The first is a native Australian that grows on dead eucalypts and is pretty widely spread through the region. Up close it smells curry-like or of fenugreek.


Jelly Brain, a stunningly beautiful jelly fungus grows on old logs, appears in many different forms and shapes but usually in lovely overlapping lobes and looks amazing with light filtering through it.


These insights are from Alison Pouliot, a natural historian and environmental photographer, who moves between Central Victoria and Switzerland teaching about mushrooms.
To her, fungi provide architecture in soil, recycle organic matter, mediate energy cycles, filter water, transmit nutrients and connect ecosystems.
“They do a lot of stuff,” she explains. “They’re not just lying around in the bush. Without fungi, organic matter wouldn’t be recycled, plants couldn’t access nutrients and water as efficiently, ecosystems would essentially flounder.
“What’s challenging for people is that most of these vital processes happen out of sight, within the subterrain, so they’re often unaware of them. But this is changing. The groundswell of interest in and understanding of fungi in just the last few years has been both astonishing and encouraging.”
From early childhood she thought they were stunningly beautiful and bizarre organisms. She wanted to know what they were doing. “So that took me down the path of science to try and understand them.”

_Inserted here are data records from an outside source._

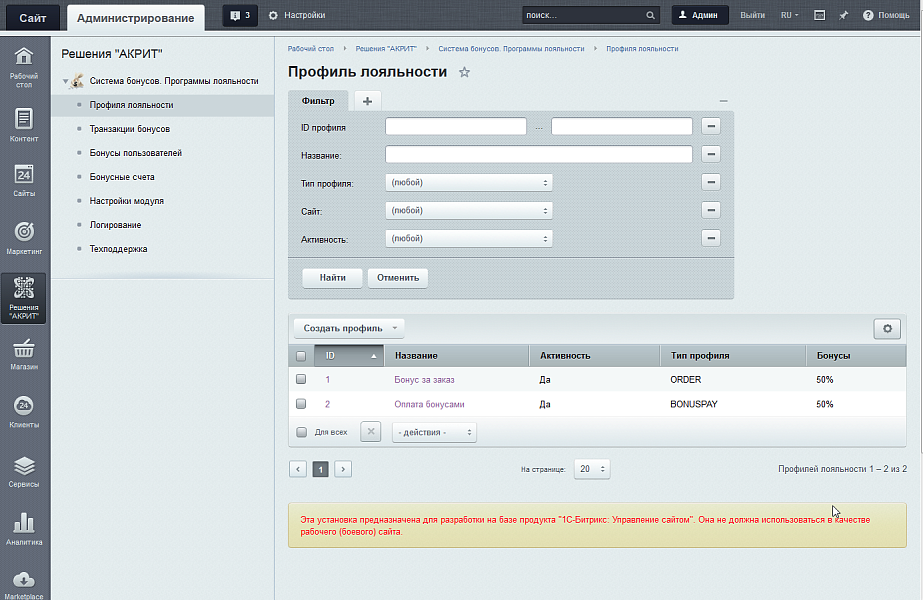Click the notifications icon with count 3

tap(239, 16)
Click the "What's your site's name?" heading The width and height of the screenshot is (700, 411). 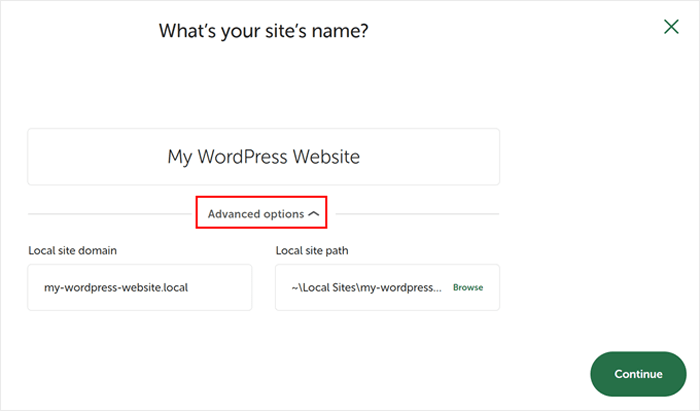tap(263, 31)
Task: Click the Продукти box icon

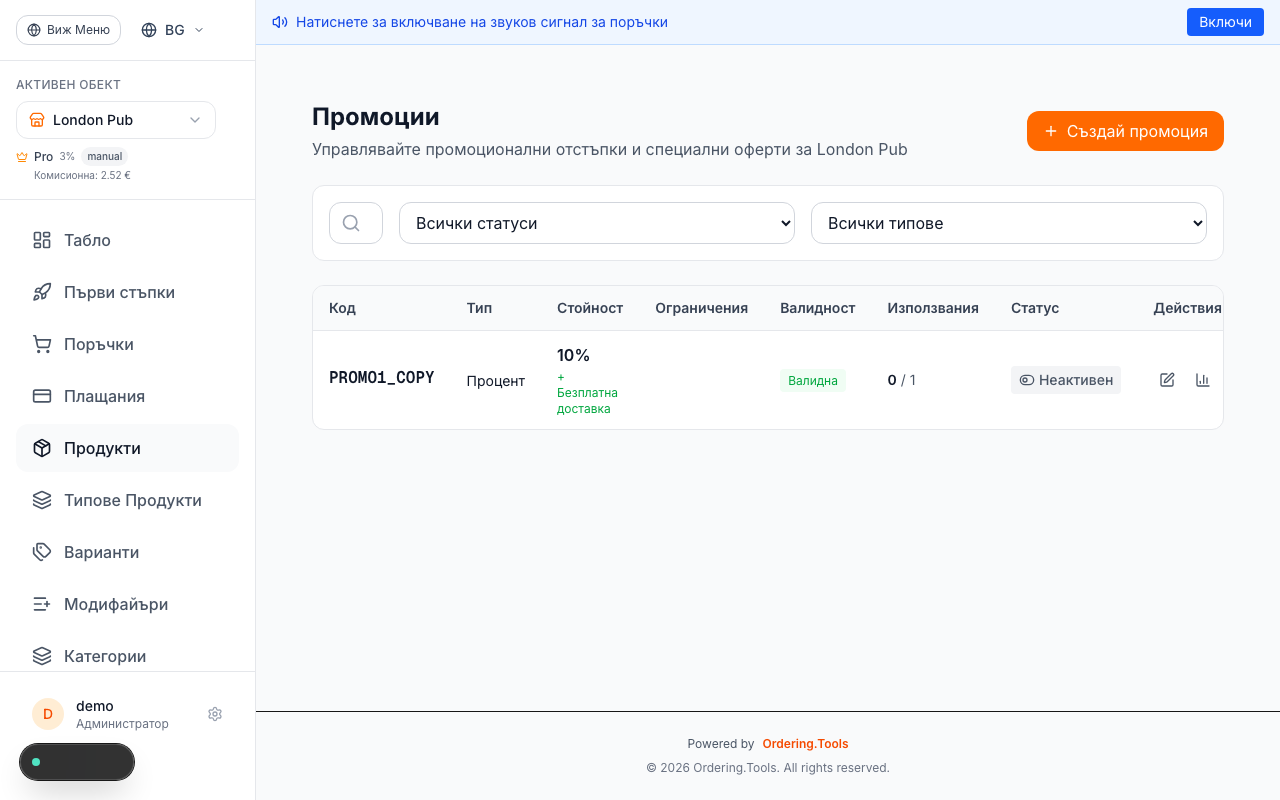Action: tap(41, 448)
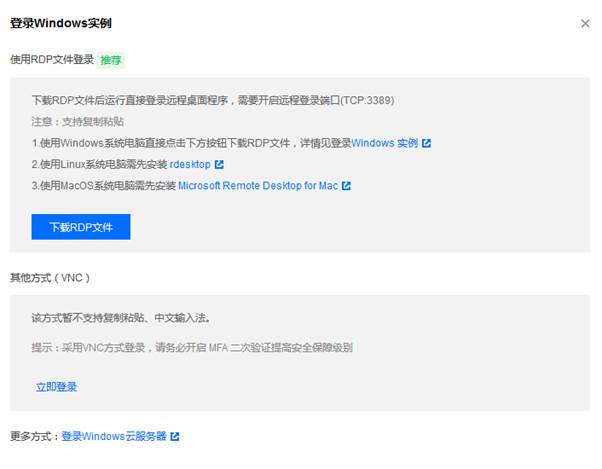Image resolution: width=602 pixels, height=469 pixels.
Task: Click external-link icon after Microsoft Remote Desktop for Mac
Action: pos(346,186)
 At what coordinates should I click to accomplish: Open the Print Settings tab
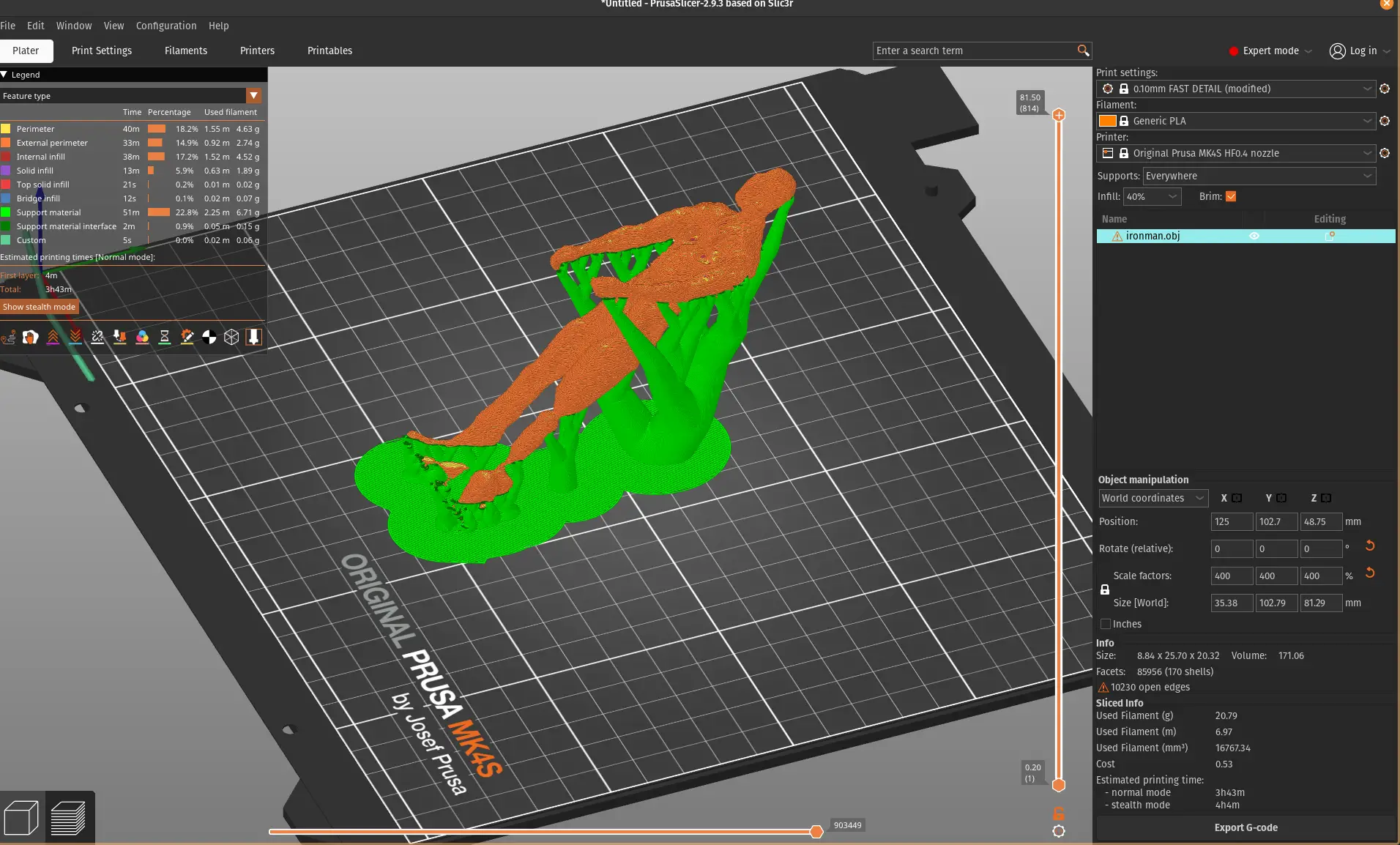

This meant a “life-long pursuit of time in the bush noticing, observing, trying to work them, documenting them. It’s all a pretty good excuse really to spend as much time as possible in incredible places with amazing organisms”.
She says that as an ecologist she is interested in connections, relationships and trying to understand how ecosystems work. “I’m a freshwater scientist by training, but as an ecologist, you can never look at anything in isolation. I’ve always been interested in ‘edges’ and ‘margins’ and ‘interface environments’, such as riparian habitats, intertidal zones and the soil-subsoil interface.
“These are the most dynamic parts of habitats, where the really interesting stuff is happening.”
Intriguingly, fungi occupy these marginal environments but also the margins of our thinking. “My work bridges both aquatic and terrestrial environments but certainly researching, photographing, writing and teaching about fungi have been a pretty big focus in the last couple of decades.”
Perhaps the most satisfying aspect of her work is the sense of discovery, the privilege of being in diverse and inspiring places, and seeing the shift in people’s thinking from long histories of misunderstanding about fungi to recognising them as vitally important organisms. Part of this change in thinking comes from her books, the third of which is about to be published.
She first went to Switzerland to photograph alpacas and returns because it is advanced in knowledge of fungi.
On the flip side is her distaste for what is happening here. “I’ve got no idea what the (Hepburn) Shire is doing, but the endless ecocide (destruction of the natural environment) within the shire’s boundaries continues, as we’ve seen with VicForests’ relentless and criminal destruction of the Wombat Forest.
“I’ve worked with many governments over the years but I’ve also seen systemic failure at all levels of government to protect and conserve Australia’s natural environments.”
Now most of her focus is on private land, where she sees the best examples of genuine habitat protection.
Australia and the US are among 18 nations with most of the Earth’s fungi species. How many? She doesn’t know.
“I doubt anyone knows, they’re all essentially modelled estimates. But rather than counting what species we’ve still got, focusing on habitat protection and slowing the rate of species loss is probably more urgent.”